Re: IndexWriter forceOptimize() ?

Doron Cohen
Otis Gospodnetic <[hidden email]> wrote on 11/01/2007 06:25:59:

> Hi,
>
> What do people here think about adding forceOptimize() to IndexWriter?
>
>   public synchronized void forceOptimize() throws IOException {
>       flushRamSegments();
>       int minSegment = segmentInfos.size() - mergeFactor;
>       mergeSegments(minSegment < 0 ? 0 : minSegment);
>   }
>
> I need it for https://issues.apache.org/jira/browse/LUCENE-741
> (Field Norms Modifier), which I wrote to work with multi-file
> indices, which means that if there are any CFS index files in an
> index, I need to expand those first.  Is there a better way to
> extract a CFS file in an index that may also contain some non-CFS
> segments?  There is a CfsExtractor tool in https://issues.apache.
> org/jira/browse/LUCENE-770 now, maybe that will do for
> LUCENE-741.... haven't tried it yet.
>
> Otis

I think one (non-performant) external way to move an index from CFS to
non-CFS is:
  1. open in non-CFS mode
  2. add one (empty) doc
  3. optimize
  4. (optionally) remove last doc and (optionally) optimize again


---------------------------------------------------------------------
To unsubscribe, e-mail: [hidden email]
For additional commands, e-mail: [hidden email]

Reply | Threaded
Open this post in threaded view
|

Re: IndexWriter forceOptimize() ?

Otis Gospodnetic-2
In reply to this post by Otis Gospodnetic-2
Hi Doron,

Yeah, you are right, adding that (empty) Doc would force the optimize to actually optimize.  I was trying to avoid doing that and forceOptimize() looked cleaner.... but I'm not sure if others would agree.  Are there other situations where one would want to force index optimization even if none of those conditions in optimize() are true?
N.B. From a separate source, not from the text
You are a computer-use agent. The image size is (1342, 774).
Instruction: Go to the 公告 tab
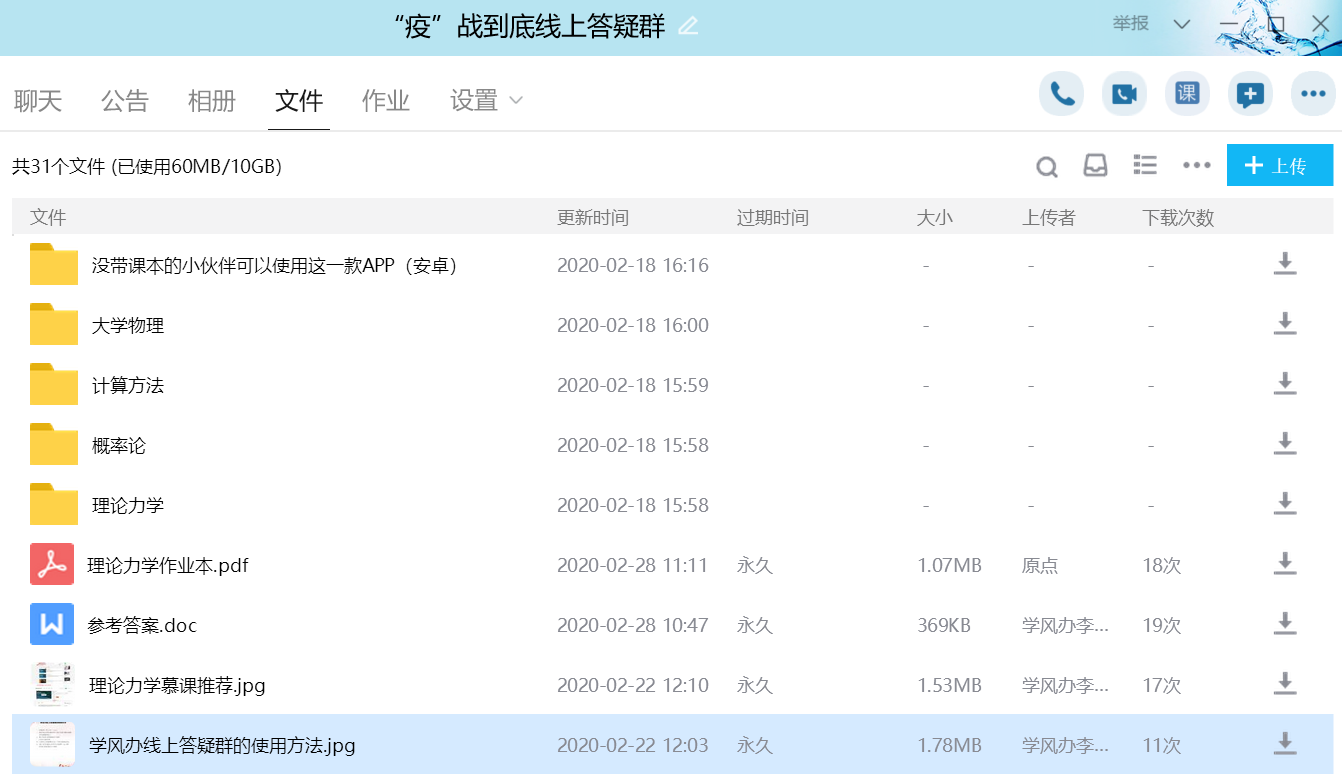pyautogui.click(x=125, y=100)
I'd actually appreciate it if you could look at https://issues.apache.org/jira/browse/LUCENE-741 .  The code can completely remove norms for a given field, but this assumes a pre-.nrm index structure (.fN field norms files).  I'm not sure yet how to deal with .nrm, so if you have a quick solution to plug into the code in LUCENE-741, that would be great.

Thanks,
Otis

----- Original Message ----
From: Doron Cohen <[hidden email]>
To: [hidden email]
Sent: Thursday, January 11, 2007 12:16:35 PM
Subject: Re: IndexWriter forceOptimize() ?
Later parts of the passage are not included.